Are you prepared for a transfer tax audit?
A recent survey of multinational companies found there is a 50% chance of having to defend profits in a transfer pricing examination anywhere in the world. In cases involving adjustments, nearly half the firms reported that transfer pricing adjustments resulted in double taxation.
Transfer pricing is one of the most disputable arenas of international tax. If your firm faced a transfer tax audit, how well would you be able to defend your profits to authorities? Instead, let us help you make transfer pricing part of your global strategic planning. Taking a proactive approach to transfer pricing can minimise your company’s worldwide taxes, coordinate your global business strategy and improve profitability.
Transfer Pricing is a dynamic issue. For example, the strict US-initiated transfer pricing model is quickly spreading to other countries world-wide and adding to the strain multinational companies face. An integrated global documentation approach to transfer pricing can help companies successfully compete while minimising the risk of double taxation.
How we can help
The Transfer Pricing experts within the HLB network will work with you to develop a transfer pricing strategy suited to your multinational company. Your objectives will depend upon your firm’s overall structure and international tax planning position. For example, if you have significant offshore low-tax manufacturing operations, you may prefer to maximise the amount of income earned by these operations. Or if most of your company’s transactions are between high-tax jurisdictions, it may be more important to minimise the chance of double taxation. Additionally, your HLB team will prepare the documentation necessary to prevent any transfer pricing penalties in the event of an adjustment upon audit.

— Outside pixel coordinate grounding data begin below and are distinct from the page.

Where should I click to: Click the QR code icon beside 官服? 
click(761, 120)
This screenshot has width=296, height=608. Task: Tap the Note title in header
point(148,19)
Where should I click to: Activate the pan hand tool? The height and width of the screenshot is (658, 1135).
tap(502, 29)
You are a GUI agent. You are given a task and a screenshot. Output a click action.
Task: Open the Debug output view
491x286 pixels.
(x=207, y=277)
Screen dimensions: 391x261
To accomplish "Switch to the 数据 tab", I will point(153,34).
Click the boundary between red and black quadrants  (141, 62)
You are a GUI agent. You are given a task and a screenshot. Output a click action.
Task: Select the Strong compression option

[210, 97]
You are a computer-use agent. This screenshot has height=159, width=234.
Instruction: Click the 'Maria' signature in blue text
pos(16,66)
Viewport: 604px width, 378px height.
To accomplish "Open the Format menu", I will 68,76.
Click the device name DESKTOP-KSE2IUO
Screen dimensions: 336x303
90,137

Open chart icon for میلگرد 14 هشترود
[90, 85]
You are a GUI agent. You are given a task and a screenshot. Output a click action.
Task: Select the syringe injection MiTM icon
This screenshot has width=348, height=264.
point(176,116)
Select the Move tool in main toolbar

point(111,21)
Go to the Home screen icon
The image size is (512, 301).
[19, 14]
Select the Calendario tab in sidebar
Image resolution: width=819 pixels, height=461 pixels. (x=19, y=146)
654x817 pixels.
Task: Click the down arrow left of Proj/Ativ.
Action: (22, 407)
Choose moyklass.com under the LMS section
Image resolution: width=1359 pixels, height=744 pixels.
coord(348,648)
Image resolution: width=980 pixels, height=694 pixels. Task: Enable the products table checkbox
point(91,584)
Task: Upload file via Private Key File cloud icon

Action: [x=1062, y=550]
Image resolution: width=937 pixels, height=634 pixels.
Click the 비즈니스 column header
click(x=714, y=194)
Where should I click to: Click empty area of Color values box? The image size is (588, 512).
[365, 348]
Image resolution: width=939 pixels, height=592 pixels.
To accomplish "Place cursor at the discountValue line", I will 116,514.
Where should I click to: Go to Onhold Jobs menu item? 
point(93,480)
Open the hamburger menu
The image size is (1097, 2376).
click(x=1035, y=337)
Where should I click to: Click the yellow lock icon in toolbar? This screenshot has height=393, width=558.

Your HLB team will assist in defining your strategy, helping you evaluate the many factors affecting your transfer pricing policy – including the dispute resolution forum you prefer. You may choose to resolve potential disputes by obtaining an Advance Pricing Agreement (“APA”), in which case your approach should be tailored to the Tax Authorities’ current APA process. Or if your company expects to resolve transfer pricing disputes through competent authority, your analysis should focus on methods most likely to be acceptable to both sides.
Taking a team approach
Optimising your company’s transfer pricing strategy calls for a team approach, with your accounting, finance and sales departments working with HLB experts in international taxation and finance. This analytical process includes:
- Clarifying the transaction to be analysed and confirming that their structure and risk allocations serve your firm’s transfer pricing objectives.
- Preparing functional profit and loss statements for all legal entities involved in the transaction being analysed.
- Analysing potential transfer pricing methods to determine which are best for your company’s circumstances.
- Conducting a thorough comparables search both internally and externally
- Reviewing pricing methodologies to select the best method and developing support for the chosen methodology.
- Devising a documentation approach for avoiding penalties.
- Considering the advisability of applying for an APA or a mini-APA.
- Evaluating whether any additional work is needed to defend the transfer pricing methods used in foreign countries.